:: Excerpted passage

2) There is a few solution and they are based on etcd or consule for service discovery. I see couple of them uses haproxy and some used go based solutions. So basically, these discovery services helps to override the routing table. But this is a subject which is evolving and there are no perfect solution (specially for meteor since we talk about WebSockets and with sticky sessions)

3) It not a problem if you look at once. But if you simply add a route to any of the load balancers(nginx and haproxy) they need to reset the websocket connection. Zero downtime is for HTTP requests (there are some complex modes and that cause stability modes with WebSockets since it's a long lasting solution). So, once the restarting is happened, it will send trigger all of your client will start to subscribe again and that's a DDOS against your app :) Have you seen any high CPU spikes during when you deploy an app, this is the same reason.

4) I agree. We use node http-proxy behind the scene and it's battle tested as well. Since, we are talking about realtime connections, this is a very different take on load balancing.

Now, let me tell about cluster and how it's different and why you choose it over others.

1) Cluster makes any node in your cluster as a load balancer. That means the multi master mode. (Just like cassandra does). Additionally you can add separate load balancers to process DDP as well. We call them as balancers. You can add/remove balancers without affecting other part of the cluster.

::::

Required work:
- A) In the passage on load balancing for Meteor apps, what does Cluster turn any node in the cluster into?
- B) Pick up the passage on load balancing for Meteor apps right after its last sentence and carry it forward.

:: Material shown

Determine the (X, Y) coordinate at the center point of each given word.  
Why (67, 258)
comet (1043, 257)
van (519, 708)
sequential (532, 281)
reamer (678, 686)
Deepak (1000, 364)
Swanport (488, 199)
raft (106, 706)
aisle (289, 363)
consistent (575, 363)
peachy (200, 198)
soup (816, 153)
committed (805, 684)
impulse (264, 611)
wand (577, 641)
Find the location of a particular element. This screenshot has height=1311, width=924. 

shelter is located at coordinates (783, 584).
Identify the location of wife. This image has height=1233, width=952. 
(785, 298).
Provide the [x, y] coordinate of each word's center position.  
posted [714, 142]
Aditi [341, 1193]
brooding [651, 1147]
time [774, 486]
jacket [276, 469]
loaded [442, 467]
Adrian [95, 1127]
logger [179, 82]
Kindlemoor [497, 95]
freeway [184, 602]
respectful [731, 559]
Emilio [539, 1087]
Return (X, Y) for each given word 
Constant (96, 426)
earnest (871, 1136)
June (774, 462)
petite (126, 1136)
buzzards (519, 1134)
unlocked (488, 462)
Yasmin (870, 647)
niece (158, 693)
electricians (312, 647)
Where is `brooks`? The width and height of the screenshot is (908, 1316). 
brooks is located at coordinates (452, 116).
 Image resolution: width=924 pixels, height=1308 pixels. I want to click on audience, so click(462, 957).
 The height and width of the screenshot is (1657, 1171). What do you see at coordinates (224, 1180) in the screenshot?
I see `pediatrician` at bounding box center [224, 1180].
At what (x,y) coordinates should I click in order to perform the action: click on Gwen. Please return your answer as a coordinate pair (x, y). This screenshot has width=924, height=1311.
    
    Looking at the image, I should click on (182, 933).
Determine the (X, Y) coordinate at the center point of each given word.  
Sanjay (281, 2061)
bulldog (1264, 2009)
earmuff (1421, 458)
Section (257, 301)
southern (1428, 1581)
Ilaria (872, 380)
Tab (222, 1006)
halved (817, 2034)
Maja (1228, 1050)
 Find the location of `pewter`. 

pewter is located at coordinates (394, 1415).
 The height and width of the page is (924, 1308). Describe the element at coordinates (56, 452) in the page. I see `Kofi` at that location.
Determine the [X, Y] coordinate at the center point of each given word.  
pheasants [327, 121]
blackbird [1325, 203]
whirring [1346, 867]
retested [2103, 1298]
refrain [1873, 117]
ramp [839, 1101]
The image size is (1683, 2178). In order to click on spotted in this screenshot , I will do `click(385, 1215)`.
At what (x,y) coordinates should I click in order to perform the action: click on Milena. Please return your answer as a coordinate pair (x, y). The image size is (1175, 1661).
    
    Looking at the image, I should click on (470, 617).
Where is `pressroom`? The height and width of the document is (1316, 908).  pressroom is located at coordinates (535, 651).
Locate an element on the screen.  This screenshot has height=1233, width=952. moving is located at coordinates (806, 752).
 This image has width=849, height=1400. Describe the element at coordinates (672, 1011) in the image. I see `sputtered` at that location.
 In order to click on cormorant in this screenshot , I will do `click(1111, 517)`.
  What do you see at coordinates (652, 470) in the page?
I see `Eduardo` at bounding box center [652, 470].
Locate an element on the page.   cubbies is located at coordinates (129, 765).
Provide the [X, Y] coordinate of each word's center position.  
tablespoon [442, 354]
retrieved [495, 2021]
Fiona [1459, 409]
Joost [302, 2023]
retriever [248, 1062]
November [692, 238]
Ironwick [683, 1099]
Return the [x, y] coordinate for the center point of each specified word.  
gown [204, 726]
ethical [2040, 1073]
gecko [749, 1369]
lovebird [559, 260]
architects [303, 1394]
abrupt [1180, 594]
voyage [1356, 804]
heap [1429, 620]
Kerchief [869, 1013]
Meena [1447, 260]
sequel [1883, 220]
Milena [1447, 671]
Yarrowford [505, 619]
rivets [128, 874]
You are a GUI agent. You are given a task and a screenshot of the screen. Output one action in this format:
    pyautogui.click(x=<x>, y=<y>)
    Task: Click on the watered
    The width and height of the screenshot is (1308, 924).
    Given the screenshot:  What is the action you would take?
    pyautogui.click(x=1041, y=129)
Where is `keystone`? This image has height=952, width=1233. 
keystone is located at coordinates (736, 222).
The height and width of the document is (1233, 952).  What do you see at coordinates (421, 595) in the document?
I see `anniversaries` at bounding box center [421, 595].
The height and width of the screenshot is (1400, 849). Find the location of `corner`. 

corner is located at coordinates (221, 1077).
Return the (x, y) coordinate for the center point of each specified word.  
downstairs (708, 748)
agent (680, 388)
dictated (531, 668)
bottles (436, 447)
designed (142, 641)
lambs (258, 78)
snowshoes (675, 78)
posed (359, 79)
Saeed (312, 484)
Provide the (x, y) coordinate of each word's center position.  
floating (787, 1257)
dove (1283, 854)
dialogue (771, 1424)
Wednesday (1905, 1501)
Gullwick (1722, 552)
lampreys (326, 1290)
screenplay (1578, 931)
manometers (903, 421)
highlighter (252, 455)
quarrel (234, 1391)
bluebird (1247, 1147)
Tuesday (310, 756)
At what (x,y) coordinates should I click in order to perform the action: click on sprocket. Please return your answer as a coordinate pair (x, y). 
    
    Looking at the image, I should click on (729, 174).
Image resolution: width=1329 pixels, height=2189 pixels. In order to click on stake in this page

::::

Written answers:
- A) A load balancer, which the passage calls multi master mode.

- B)
2) This does very low level DDP proxying. In big apps, scaling is not about tools and it's about techniques. Cluster will gives that to meteor. For an example, once you the app, cluster will ask the browser to connect to a very different node in your cluster to use for ddp. That means, we distribute the load DDP load over all the instances. This is a technique, big apps do to scale. It's about multiple entries.

3) With cluster, you can do resource based distribution. Which means, you can scale based on CPU Usage, Memory usage or throughput. So because of that, you can add servers from different cloud services and use them together. This is something you can't do easily with other tools. (This is not yet implemented, but you can implement it with basic javascript)

4) You can run A/B tests very easily. You can change the routing rules dynamically and which is very hard with other services. (which you can implement manually)

5) You can navigate users do the nearest server for them. (which you can implement manually)

6) You can run services like rate limiting on the DDP level.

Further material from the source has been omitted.